The group has enjoyed once-in-a-lifetime opportunities. In 1992, the cadets marched in President Bill Clinton's inaugural parade. They were also part of the escort honor guards for Princess Maxima of the Netherlands and England's Prince Andrew.
The program works. A mother brought in her 10-year-old daughter and complained that she was behaving badly in school. Collins took her right in. Students must maintain their grades as part of the program and Collins checks their report cards. The kids clearly love being part of the Harlem Youth Marines.
Twelve-year-old Jaisean Crumble of Staten Island is a brand new recruit. He heard about it from his dad, who used to come when he was young. "It's good. I like how we practice our drills" and learn how to be a leader. Jaisean says he's learned "how to behave."
Fifteen-year-old Gabrielle Castro of Harlem has been in the program for three years. "It gets me off the streets and we do a lot of sports here, and we learn a lot about the military. As we stay in this program, we progress in terms of maturity levels and grades and your personal goals in life. When you get the concept of being in this program, you learn how to act like a real man and become a statistic, but become a good statistic. My grades went from 60s and 70s to 80s and 90s. My average is a 92," he proudly added.
Fifteen-year-old Louis Lubin is from France. He and his dad moved to Brooklyn, where he learned about the program. He joined in September of last year and has been promoted twice since then. "So far, it's been pretty great. It teaches you how to be a leader. Leading by example is the whole idea behind this program," he said.

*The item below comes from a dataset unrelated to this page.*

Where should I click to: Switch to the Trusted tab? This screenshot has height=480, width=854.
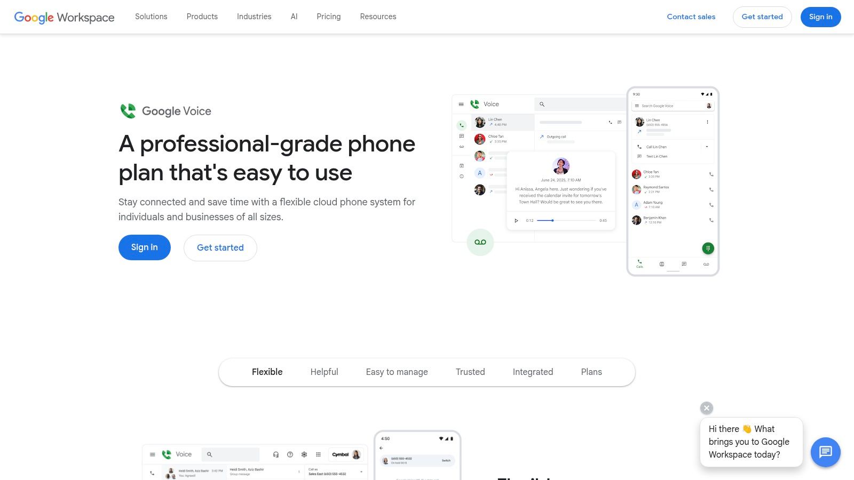tap(470, 372)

Twenty-year-old Denzel Brown has been in the program for five years. His job is to bring in new recruits. He was in the process of signing up a new cadet. "I'm trying to start a military sports team in Harlem. I want to start at the bottom and work everybody in the team as one, as a family, as a unit. What I want to do for the youth of Harlem is give them a second family. I can build this family new and get the youth off the streets. Today, I'm on duty. Tomorrow, I'll be on duty recruiting kids. I go out into the streets and playgrounds and schools--as many as possible in Brooklyn, New York, anywhere. I go borough to borough to borough and get kids that want to play military sports and learn what we're about," Brown said.